For Hartley, the fundraiser is more about being nominated to the prom court, she’s also Board President of Bridges and has been on the board for about four years. Hartley also is the leadership development co-chair for the Norman Chamber.
“It isn’t really about me winning prom queen, it’s obviously about raising money for our students. If we can do that and have fun, it’s worth it,” Hartley said.
To further her quest for prom queen, Hartley has gone so far as placing a photo of herself and her former high school prom date on Facebook. She’s also sent out emails to friends urging them to vote.
Davenport has taken a similar approach with Facebook and emails while campaigning for Prom 2.0 king.
“I’m trying to have fun and do it for a good cause,” Davenport said. “Bridges is a good cause.

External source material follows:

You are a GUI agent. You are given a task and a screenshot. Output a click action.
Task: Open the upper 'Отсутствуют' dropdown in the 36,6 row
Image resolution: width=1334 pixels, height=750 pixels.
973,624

Every kid has a dream and I think it is our opportunity as citizens of this community that every young adult has an opportunity to succeed in life and Bridge allows that.”
While Chappel was slipping in votes, he planned to invoke the sympathy card this week by sending emails to friends asking for donations. Chappel said that he had no problem volunteering to be the prom’s class rebel since he has seen first-hand the positive impact that Bridges can have on students.